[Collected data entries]
—————

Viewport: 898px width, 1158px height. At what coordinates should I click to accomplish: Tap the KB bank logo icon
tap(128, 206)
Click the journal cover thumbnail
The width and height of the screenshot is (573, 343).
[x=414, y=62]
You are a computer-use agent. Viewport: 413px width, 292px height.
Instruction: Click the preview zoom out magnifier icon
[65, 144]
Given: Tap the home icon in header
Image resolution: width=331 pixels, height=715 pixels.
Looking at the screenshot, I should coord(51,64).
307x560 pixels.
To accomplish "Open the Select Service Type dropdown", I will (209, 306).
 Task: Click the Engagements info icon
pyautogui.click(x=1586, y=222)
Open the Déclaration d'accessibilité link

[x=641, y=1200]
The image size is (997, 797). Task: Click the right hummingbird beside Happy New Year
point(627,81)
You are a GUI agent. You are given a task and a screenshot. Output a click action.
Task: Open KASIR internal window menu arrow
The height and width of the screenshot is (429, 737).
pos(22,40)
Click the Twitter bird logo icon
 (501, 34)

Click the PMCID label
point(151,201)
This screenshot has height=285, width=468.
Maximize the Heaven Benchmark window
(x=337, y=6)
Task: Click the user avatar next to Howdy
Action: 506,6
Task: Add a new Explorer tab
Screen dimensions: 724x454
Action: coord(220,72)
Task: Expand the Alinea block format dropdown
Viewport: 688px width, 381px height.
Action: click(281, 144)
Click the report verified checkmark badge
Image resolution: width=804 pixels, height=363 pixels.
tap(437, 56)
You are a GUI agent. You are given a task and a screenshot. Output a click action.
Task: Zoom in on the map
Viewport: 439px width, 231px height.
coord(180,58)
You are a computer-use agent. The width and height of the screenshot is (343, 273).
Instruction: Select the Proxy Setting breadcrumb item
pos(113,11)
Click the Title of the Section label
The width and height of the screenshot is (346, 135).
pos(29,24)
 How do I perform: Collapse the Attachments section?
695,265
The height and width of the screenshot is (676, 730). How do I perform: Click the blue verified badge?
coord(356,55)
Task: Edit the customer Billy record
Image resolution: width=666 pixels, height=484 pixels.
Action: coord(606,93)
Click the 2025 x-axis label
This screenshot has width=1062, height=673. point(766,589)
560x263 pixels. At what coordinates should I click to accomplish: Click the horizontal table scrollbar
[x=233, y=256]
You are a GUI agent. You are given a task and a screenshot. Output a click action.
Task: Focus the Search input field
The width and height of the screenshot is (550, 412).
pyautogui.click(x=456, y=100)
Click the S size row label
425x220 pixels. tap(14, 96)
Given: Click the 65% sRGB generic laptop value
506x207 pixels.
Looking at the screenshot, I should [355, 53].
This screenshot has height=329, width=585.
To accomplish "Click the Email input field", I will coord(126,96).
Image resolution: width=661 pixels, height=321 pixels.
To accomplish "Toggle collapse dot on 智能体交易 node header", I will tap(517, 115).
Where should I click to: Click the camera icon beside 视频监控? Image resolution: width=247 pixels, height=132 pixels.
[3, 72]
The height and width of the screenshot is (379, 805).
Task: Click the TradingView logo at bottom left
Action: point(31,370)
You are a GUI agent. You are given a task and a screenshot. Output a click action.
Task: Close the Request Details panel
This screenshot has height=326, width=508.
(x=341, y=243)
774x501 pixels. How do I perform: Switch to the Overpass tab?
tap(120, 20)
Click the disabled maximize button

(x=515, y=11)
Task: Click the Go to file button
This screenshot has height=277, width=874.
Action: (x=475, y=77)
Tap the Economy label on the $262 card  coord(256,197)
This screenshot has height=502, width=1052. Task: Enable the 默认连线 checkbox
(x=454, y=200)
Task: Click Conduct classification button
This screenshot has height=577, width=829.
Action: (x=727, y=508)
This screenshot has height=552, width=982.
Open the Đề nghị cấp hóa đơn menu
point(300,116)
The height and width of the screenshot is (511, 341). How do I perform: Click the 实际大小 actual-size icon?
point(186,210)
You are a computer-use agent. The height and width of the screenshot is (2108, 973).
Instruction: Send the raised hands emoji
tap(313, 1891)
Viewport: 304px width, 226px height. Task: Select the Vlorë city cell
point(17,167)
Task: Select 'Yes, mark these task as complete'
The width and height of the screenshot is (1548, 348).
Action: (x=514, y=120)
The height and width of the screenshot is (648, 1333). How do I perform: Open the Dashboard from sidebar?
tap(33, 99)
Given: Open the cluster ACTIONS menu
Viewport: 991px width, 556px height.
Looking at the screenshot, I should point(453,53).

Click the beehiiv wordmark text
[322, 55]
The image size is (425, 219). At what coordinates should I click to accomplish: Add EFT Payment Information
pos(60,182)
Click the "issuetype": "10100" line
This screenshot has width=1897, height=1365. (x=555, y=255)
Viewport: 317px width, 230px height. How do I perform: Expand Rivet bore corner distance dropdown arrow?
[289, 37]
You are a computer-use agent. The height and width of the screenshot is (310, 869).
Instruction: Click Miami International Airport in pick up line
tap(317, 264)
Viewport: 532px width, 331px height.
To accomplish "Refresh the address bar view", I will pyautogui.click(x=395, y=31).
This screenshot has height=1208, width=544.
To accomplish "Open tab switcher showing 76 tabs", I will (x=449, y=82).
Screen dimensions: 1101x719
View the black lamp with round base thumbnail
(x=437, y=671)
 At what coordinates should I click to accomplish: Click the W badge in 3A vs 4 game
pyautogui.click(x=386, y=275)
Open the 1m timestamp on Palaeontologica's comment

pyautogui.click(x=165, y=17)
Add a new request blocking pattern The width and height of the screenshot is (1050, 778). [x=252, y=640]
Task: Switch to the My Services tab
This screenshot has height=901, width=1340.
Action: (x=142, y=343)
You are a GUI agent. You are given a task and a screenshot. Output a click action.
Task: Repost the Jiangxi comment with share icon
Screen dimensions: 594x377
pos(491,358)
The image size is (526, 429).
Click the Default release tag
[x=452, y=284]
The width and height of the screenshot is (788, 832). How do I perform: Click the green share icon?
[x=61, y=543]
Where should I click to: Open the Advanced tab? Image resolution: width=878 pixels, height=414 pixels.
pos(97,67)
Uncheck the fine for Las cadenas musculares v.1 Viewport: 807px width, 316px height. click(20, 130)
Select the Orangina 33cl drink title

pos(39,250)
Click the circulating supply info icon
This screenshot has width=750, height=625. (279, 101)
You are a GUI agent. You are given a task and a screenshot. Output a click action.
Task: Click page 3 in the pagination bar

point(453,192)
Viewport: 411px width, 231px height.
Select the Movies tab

—————

** WHAT TO DO **
Write out the data again, exactly and in full.

** REPLY TO THE TASK **
Viewport: 898px width, 1158px height. At what coordinates should I click to accomplish: Tap the KB bank logo icon
tap(128, 206)
Click the journal cover thumbnail
The width and height of the screenshot is (573, 343).
[x=414, y=62]
You are a computer-use agent. Viewport: 413px width, 292px height.
Instruction: Click the preview zoom out magnifier icon
[65, 144]
Given: Tap the home icon in header
Image resolution: width=331 pixels, height=715 pixels.
Looking at the screenshot, I should coord(51,64).
307x560 pixels.
To accomplish "Open the Select Service Type dropdown", I will (209, 306).
 Task: Click the Engagements info icon
pyautogui.click(x=1586, y=222)
Open the Déclaration d'accessibilité link

[x=641, y=1200]
The image size is (997, 797). Task: Click the right hummingbird beside Happy New Year
point(627,81)
You are a GUI agent. You are given a task and a screenshot. Output a click action.
Task: Open KASIR internal window menu arrow
The height and width of the screenshot is (429, 737).
pos(22,40)
Click the Twitter bird logo icon
 (501, 34)

Click the PMCID label
point(151,201)
This screenshot has height=285, width=468.
Maximize the Heaven Benchmark window
(x=337, y=6)
Task: Click the user avatar next to Howdy
Action: 506,6
Task: Add a new Explorer tab
Screen dimensions: 724x454
Action: coord(220,72)
Task: Expand the Alinea block format dropdown
Viewport: 688px width, 381px height.
Action: click(281, 144)
Click the report verified checkmark badge
Image resolution: width=804 pixels, height=363 pixels.
tap(437, 56)
You are a GUI agent. You are given a task and a screenshot. Output a click action.
Task: Zoom in on the map
Viewport: 439px width, 231px height.
coord(180,58)
You are a computer-use agent. The width and height of the screenshot is (343, 273).
Instruction: Select the Proxy Setting breadcrumb item
pos(113,11)
Click the Title of the Section label
The width and height of the screenshot is (346, 135).
pos(29,24)
 How do I perform: Collapse the Attachments section?
695,265
The height and width of the screenshot is (676, 730). How do I perform: Click the blue verified badge?
coord(356,55)
Task: Edit the customer Billy record
Image resolution: width=666 pixels, height=484 pixels.
Action: coord(606,93)
Click the 2025 x-axis label
This screenshot has width=1062, height=673. point(766,589)
560x263 pixels. At what coordinates should I click to accomplish: Click the horizontal table scrollbar
[x=233, y=256]
You are a GUI agent. You are given a task and a screenshot. Output a click action.
Task: Focus the Search input field
The width and height of the screenshot is (550, 412).
pyautogui.click(x=456, y=100)
Click the S size row label
425x220 pixels. tap(14, 96)
Given: Click the 65% sRGB generic laptop value
506x207 pixels.
Looking at the screenshot, I should [355, 53].
This screenshot has height=329, width=585.
To accomplish "Click the Email input field", I will coord(126,96).
Image resolution: width=661 pixels, height=321 pixels.
To accomplish "Toggle collapse dot on 智能体交易 node header", I will tap(517, 115).
Where should I click to: Click the camera icon beside 视频监控? Image resolution: width=247 pixels, height=132 pixels.
[3, 72]
The height and width of the screenshot is (379, 805).
Task: Click the TradingView logo at bottom left
Action: point(31,370)
You are a GUI agent. You are given a task and a screenshot. Output a click action.
Task: Close the Request Details panel
This screenshot has height=326, width=508.
(x=341, y=243)
774x501 pixels. How do I perform: Switch to the Overpass tab?
tap(120, 20)
Click the disabled maximize button

(x=515, y=11)
Task: Click the Go to file button
This screenshot has height=277, width=874.
Action: (x=475, y=77)
Tap the Economy label on the $262 card  coord(256,197)
This screenshot has height=502, width=1052. Task: Enable the 默认连线 checkbox
(x=454, y=200)
Task: Click Conduct classification button
This screenshot has height=577, width=829.
Action: (x=727, y=508)
This screenshot has height=552, width=982.
Open the Đề nghị cấp hóa đơn menu
point(300,116)
The height and width of the screenshot is (511, 341). How do I perform: Click the 实际大小 actual-size icon?
point(186,210)
You are a computer-use agent. The height and width of the screenshot is (2108, 973).
Instruction: Send the raised hands emoji
tap(313, 1891)
Viewport: 304px width, 226px height. Task: Select the Vlorë city cell
point(17,167)
Task: Select 'Yes, mark these task as complete'
The width and height of the screenshot is (1548, 348).
Action: (x=514, y=120)
The height and width of the screenshot is (648, 1333). How do I perform: Open the Dashboard from sidebar?
tap(33, 99)
Given: Open the cluster ACTIONS menu
Viewport: 991px width, 556px height.
Looking at the screenshot, I should point(453,53).

Click the beehiiv wordmark text
[322, 55]
The image size is (425, 219). At what coordinates should I click to accomplish: Add EFT Payment Information
pos(60,182)
Click the "issuetype": "10100" line
This screenshot has width=1897, height=1365. (x=555, y=255)
Viewport: 317px width, 230px height. How do I perform: Expand Rivet bore corner distance dropdown arrow?
[289, 37]
You are a computer-use agent. The height and width of the screenshot is (310, 869).
Instruction: Click Miami International Airport in pick up line
tap(317, 264)
Viewport: 532px width, 331px height.
To accomplish "Refresh the address bar view", I will pyautogui.click(x=395, y=31).
This screenshot has height=1208, width=544.
To accomplish "Open tab switcher showing 76 tabs", I will (x=449, y=82).
Screen dimensions: 1101x719
View the black lamp with round base thumbnail
(x=437, y=671)
 At what coordinates should I click to accomplish: Click the W badge in 3A vs 4 game
pyautogui.click(x=386, y=275)
Open the 1m timestamp on Palaeontologica's comment

pyautogui.click(x=165, y=17)
Add a new request blocking pattern The width and height of the screenshot is (1050, 778). [x=252, y=640]
Task: Switch to the My Services tab
This screenshot has height=901, width=1340.
Action: (x=142, y=343)
You are a GUI agent. You are given a task and a screenshot. Output a click action.
Task: Repost the Jiangxi comment with share icon
Screen dimensions: 594x377
pos(491,358)
The image size is (526, 429).
Click the Default release tag
[x=452, y=284]
The width and height of the screenshot is (788, 832). How do I perform: Click the green share icon?
[x=61, y=543]
Where should I click to: Open the Advanced tab? Image resolution: width=878 pixels, height=414 pixels.
pos(97,67)
Uncheck the fine for Las cadenas musculares v.1 Viewport: 807px width, 316px height. click(20, 130)
Select the Orangina 33cl drink title

pos(39,250)
Click the circulating supply info icon
This screenshot has width=750, height=625. (279, 101)
You are a GUI agent. You are given a task and a screenshot. Output a click action.
Task: Click page 3 in the pagination bar

point(453,192)
Viewport: 411px width, 231px height.
Select the Movies tab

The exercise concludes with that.